In this study, we determine the polythermal structure and ice thickness of a high-altitude glacier in the Nepal Himalayas using GPR. We combine GPR data from 2010 and 2015 with other field data to determine ice thickness and to estimate the amount of temperate versus cold ice in the glacier. Measurements are interpreted using a 3D thermo-mechanical model for which we have developed new methods in order to (i) determine the thermal surface boundary condition and (ii) take into account water percolation and refreezing in the crevassed areas. The model is forced by a surface mass balance model calibrated with field measurements, which is then run to determine the steady-state and transient thermal regimes of the glacier.
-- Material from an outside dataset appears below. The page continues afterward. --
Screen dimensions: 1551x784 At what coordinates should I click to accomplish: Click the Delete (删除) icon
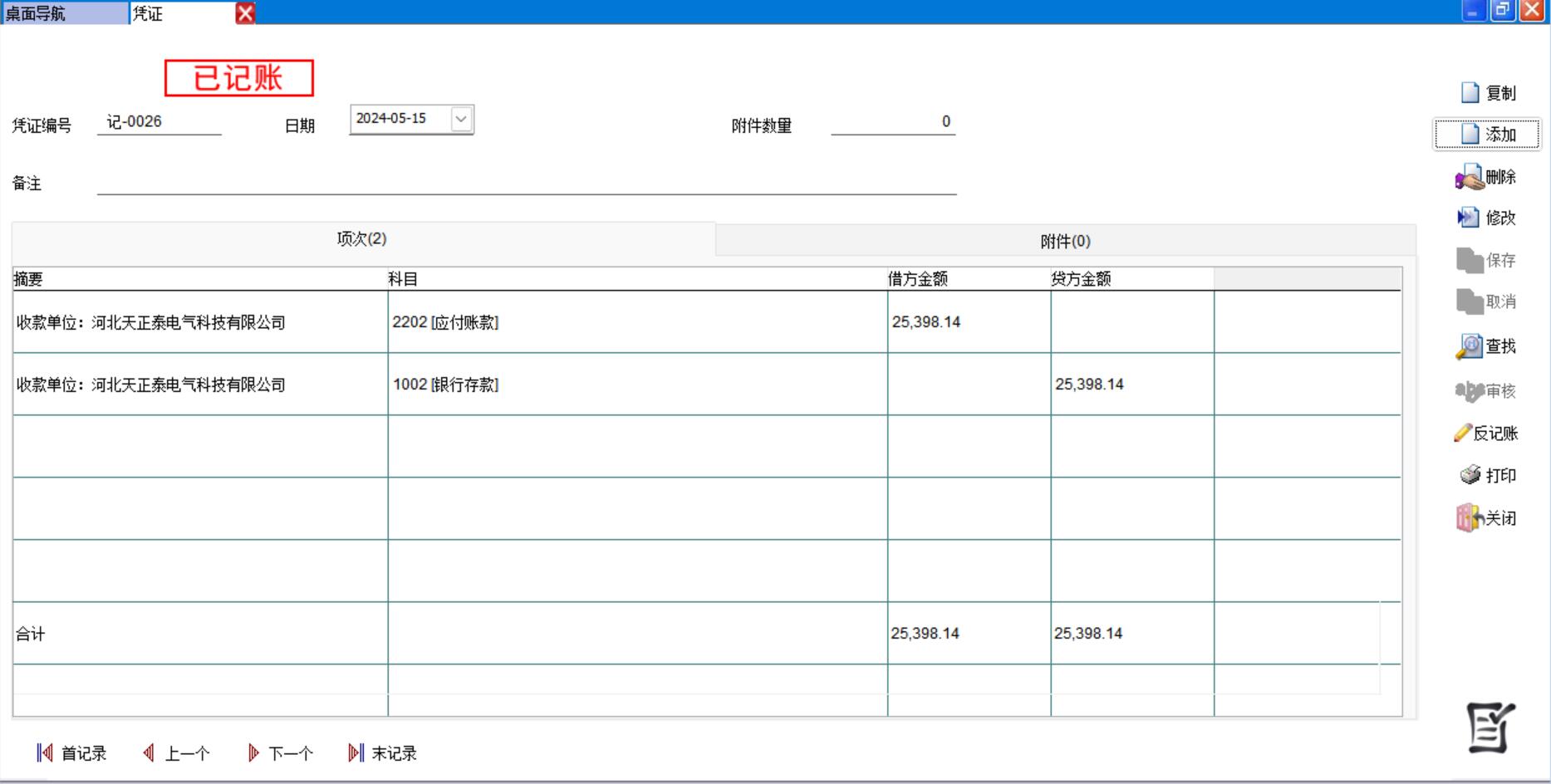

We compare our modelling results with the GPR data to draw conclusions about the processes defining the thermal regime of the glacier and to provide recommendations on how to take them into account in further modelling studies.

2 Observations and data

2.1 Study area

The Rikha Samba Glacier is a south-east-orientated, medium-sized glacier (5.5 km²) located in the Hidden Valley in western Nepal (Fig. 1a). The glacier was about 5.5 km long with an elevation ranging from 5420 to 6440 m a.s.l. in 2014. The glacier meltwater contributes to the Kali Gandaki Basin of the Ganges River. The Hidden Valley falls under a rain shadow climate, receiving the least precipitation in Nepal with an annual precipitation of 370 mm (Fujita and Nuimura, 2011). The annual mean temperature measured with an automatic weather station (AWS) in the vicinity of the glacier (Fig. 1a) was −5 ^∘C in 2014. The glacier was first visited in 1974 and it had been losing mass at a mean rate of −0.5 m w.e. yr⁻¹ between 1974 and 2010 (Fujita et al., 1997; Fujita and Nuimura, 2011).
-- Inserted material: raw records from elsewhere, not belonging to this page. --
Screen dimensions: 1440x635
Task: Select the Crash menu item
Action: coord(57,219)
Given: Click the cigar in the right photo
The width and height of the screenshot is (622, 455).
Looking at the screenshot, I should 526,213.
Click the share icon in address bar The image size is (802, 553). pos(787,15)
Figure 1 (a) Location and (b) map of Rikha Samba Glacier in the Hidden Valley catchment in Nepal. Radar tracks in 2015 (red dots), radar point measurements in 2010 (blue circles) and location of the thermistor chain (red diamond) are shown in (b). Background image of (a) is from Landsat 5 on 25 May 2010. Background image of (b) is from Google Earth (image © 2020 Maxar Technologies).
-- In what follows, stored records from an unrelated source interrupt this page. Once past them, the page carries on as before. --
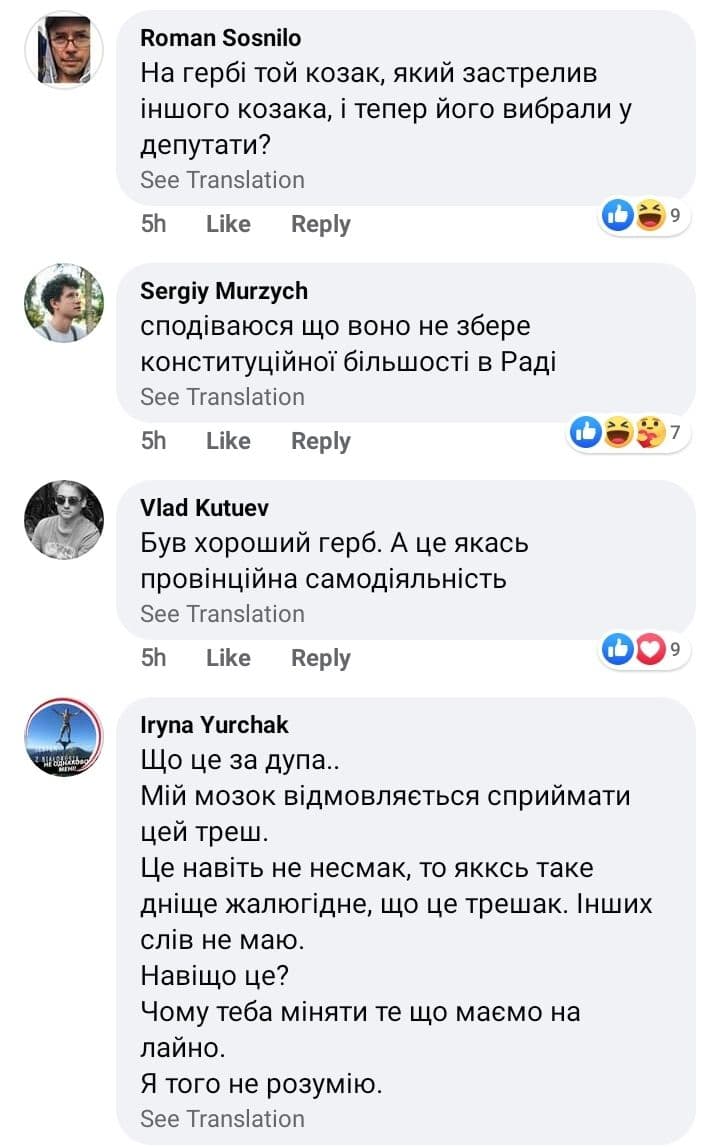See translation of Sergiy Murzych's comment
720x1148 pixels.
click(222, 397)
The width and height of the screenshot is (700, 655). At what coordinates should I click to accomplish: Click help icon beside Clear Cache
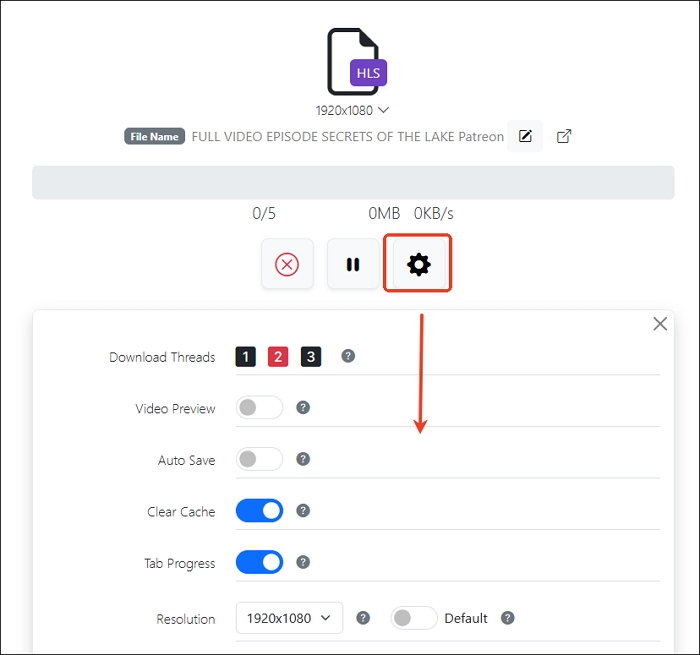pyautogui.click(x=303, y=511)
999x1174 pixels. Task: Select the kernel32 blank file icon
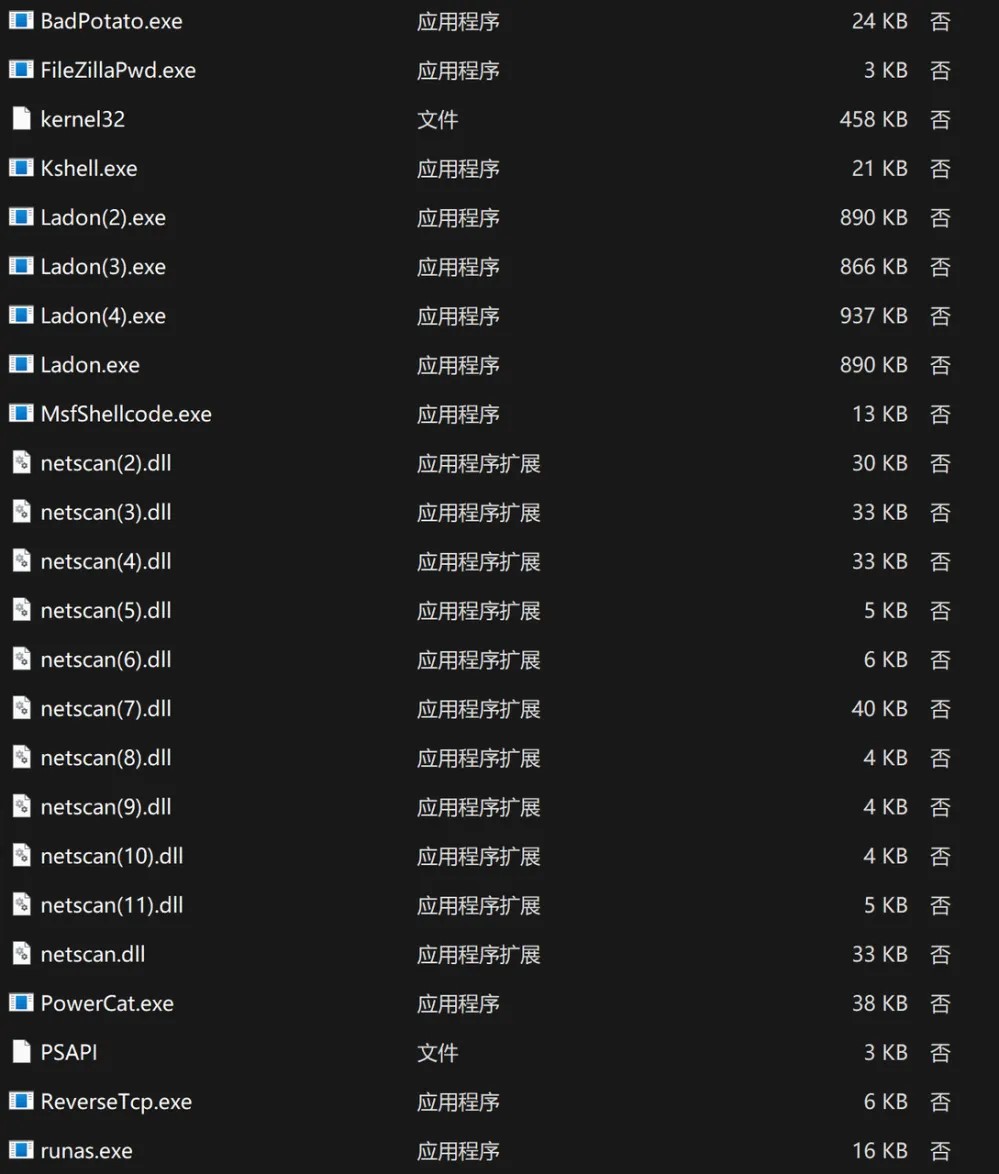click(x=21, y=119)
2.2 Ground-penetrating radar (GPR)

We used a Malå GeoScience ProEx impulse-type ground-penetrating radar (GPR) with a 30 MHz rough terrain antenna (RTA) with a frequency band from 15 to 45 MHz to measure the ice thickness and thermal regime of the Rikha Samba Glacier in 2015 (Fig. 1b). The RTA is an unshielded radar antenna in which the transmitter and receiver elements are mounted in a row in a flexible tube, making it suitable for rough terrain such as glacier surfaces.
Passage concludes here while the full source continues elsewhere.